» STATED PROBLEM
Convert the lines below into a Markdown table with the columns Row and Line, numbering each line in order and leaving out blank lines.
— Start of SOURCE RECORDS —
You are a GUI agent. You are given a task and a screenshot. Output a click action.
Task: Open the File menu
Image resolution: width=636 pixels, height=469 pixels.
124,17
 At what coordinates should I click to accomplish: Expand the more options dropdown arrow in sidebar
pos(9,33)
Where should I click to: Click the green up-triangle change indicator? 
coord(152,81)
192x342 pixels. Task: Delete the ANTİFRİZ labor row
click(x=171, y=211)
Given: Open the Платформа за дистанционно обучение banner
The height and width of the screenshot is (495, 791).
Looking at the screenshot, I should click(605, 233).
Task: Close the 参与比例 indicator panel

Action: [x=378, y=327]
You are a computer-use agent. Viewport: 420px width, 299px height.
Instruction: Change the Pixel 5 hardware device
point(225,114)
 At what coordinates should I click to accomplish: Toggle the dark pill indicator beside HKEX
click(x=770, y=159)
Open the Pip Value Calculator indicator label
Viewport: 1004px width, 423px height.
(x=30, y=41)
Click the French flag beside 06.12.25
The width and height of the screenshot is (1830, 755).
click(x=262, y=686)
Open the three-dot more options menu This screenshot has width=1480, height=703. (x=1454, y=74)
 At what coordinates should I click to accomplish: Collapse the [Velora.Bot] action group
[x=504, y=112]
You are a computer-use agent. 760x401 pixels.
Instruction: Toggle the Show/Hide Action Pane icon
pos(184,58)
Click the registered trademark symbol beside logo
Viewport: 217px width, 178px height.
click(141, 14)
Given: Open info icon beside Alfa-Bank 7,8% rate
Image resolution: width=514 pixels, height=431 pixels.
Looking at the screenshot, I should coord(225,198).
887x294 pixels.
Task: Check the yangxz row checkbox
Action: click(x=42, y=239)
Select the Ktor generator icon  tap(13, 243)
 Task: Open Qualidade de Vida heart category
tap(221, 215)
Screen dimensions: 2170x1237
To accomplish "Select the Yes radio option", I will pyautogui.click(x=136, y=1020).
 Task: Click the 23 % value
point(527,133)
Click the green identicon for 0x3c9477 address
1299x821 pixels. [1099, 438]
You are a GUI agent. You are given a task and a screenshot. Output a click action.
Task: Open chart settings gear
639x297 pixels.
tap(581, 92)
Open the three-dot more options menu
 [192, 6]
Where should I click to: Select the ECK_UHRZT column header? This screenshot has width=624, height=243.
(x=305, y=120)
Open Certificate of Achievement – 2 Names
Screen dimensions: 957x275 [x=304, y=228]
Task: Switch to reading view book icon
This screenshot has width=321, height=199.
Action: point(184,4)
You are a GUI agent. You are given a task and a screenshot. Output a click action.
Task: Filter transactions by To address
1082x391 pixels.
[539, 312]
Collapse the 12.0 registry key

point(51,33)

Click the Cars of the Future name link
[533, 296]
— End of SOURCE RECORDS —
» EXERCISE RESULT
| Row | Line |
|---|---|
| 1 | You are a GUI agent. You are given a task and a screenshot. Output a click action. |
| 2 | Task: Open the File menu |
| 3 | Image resolution: width=636 pixels, height=469 pixels. |
| 4 | 124,17 |
| 5 |  At what coordinates should I click to accomplish: Expand the more options dropdown arrow in sidebar |
| 6 | pos(9,33) |
| 7 | Where should I click to: Click the green up-triangle change indicator?  |
| 8 | coord(152,81) |
| 9 | 192x342 pixels. Task: Delete the ANTİFRİZ labor row |
| 10 | click(x=171, y=211) |
| 11 | Given: Open the Платформа за дистанционно обучение banner |
| 12 | The height and width of the screenshot is (495, 791). |
| 13 | Looking at the screenshot, I should click(605, 233). |
| 14 | Task: Close the 参与比例 indicator panel |
| 15 | Action: [x=378, y=327] |
| 16 | You are a computer-use agent. Viewport: 420px width, 299px height. |
| 17 | Instruction: Change the Pixel 5 hardware device |
| 18 | point(225,114) |
| 19 |  At what coordinates should I click to accomplish: Toggle the dark pill indicator beside HKEX |
| 20 | click(x=770, y=159) |
| 21 | Open the Pip Value Calculator indicator label |
| 22 | Viewport: 1004px width, 423px height. |
| 23 | (x=30, y=41) |
| 24 | Click the French flag beside 06.12.25 |
| 25 | The width and height of the screenshot is (1830, 755). |
| 26 | click(x=262, y=686) |
| 27 | Open the three-dot more options menu This screenshot has width=1480, height=703. (x=1454, y=74) |
| 28 |  At what coordinates should I click to accomplish: Collapse the [Velora.Bot] action group |
| 29 | [x=504, y=112] |
| 30 | You are a computer-use agent. 760x401 pixels. |
| 31 | Instruction: Toggle the Show/Hide Action Pane icon |
| 32 | pos(184,58) |
| 33 | Click the registered trademark symbol beside logo |
| 34 | Viewport: 217px width, 178px height. |
| 35 | click(141, 14) |
| 36 | Given: Open info icon beside Alfa-Bank 7,8% rate |
| 37 | Image resolution: width=514 pixels, height=431 pixels. |
| 38 | Looking at the screenshot, I should coord(225,198). |
| 39 | 887x294 pixels. |
| 40 | Task: Check the yangxz row checkbox |
| 41 | Action: click(x=42, y=239) |
| 42 | Select the Ktor generator icon  tap(13, 243) |
| 43 |  Task: Open Qualidade de Vida heart category |
| 44 | tap(221, 215) |
| 45 | Screen dimensions: 2170x1237 |
| 46 | To accomplish "Select the Yes radio option", I will pyautogui.click(x=136, y=1020). |
| 47 |  Task: Click the 23 % value |
| 48 | point(527,133) |
| 49 | Click the green identicon for 0x3c9477 address |
| 50 | 1299x821 pixels. [1099, 438] |
| 51 | You are a GUI agent. You are given a task and a screenshot. Output a click action. |
| 52 | Task: Open chart settings gear |
| 53 | 639x297 pixels. |
| 54 | tap(581, 92) |
| 55 | Open the three-dot more options menu |
| 56 |  [192, 6] |
| 57 | Where should I click to: Select the ECK_UHRZT column header? This screenshot has width=624, height=243. |
| 58 | (x=305, y=120) |
| 59 | Open Certificate of Achievement – 2 Names |
| 60 | Screen dimensions: 957x275 [x=304, y=228] |
| 61 | Task: Switch to reading view book icon |
| 62 | This screenshot has width=321, height=199. |
| 63 | Action: point(184,4) |
| 64 | You are a GUI agent. You are given a task and a screenshot. Output a click action. |
| 65 | Task: Filter transactions by To address |
| 66 | 1082x391 pixels. |
| 67 | [539, 312] |
| 68 | Collapse the 12.0 registry key |
| 69 | point(51,33) |
| 70 | Click the Cars of the Future name link |
| 71 | [533, 296] |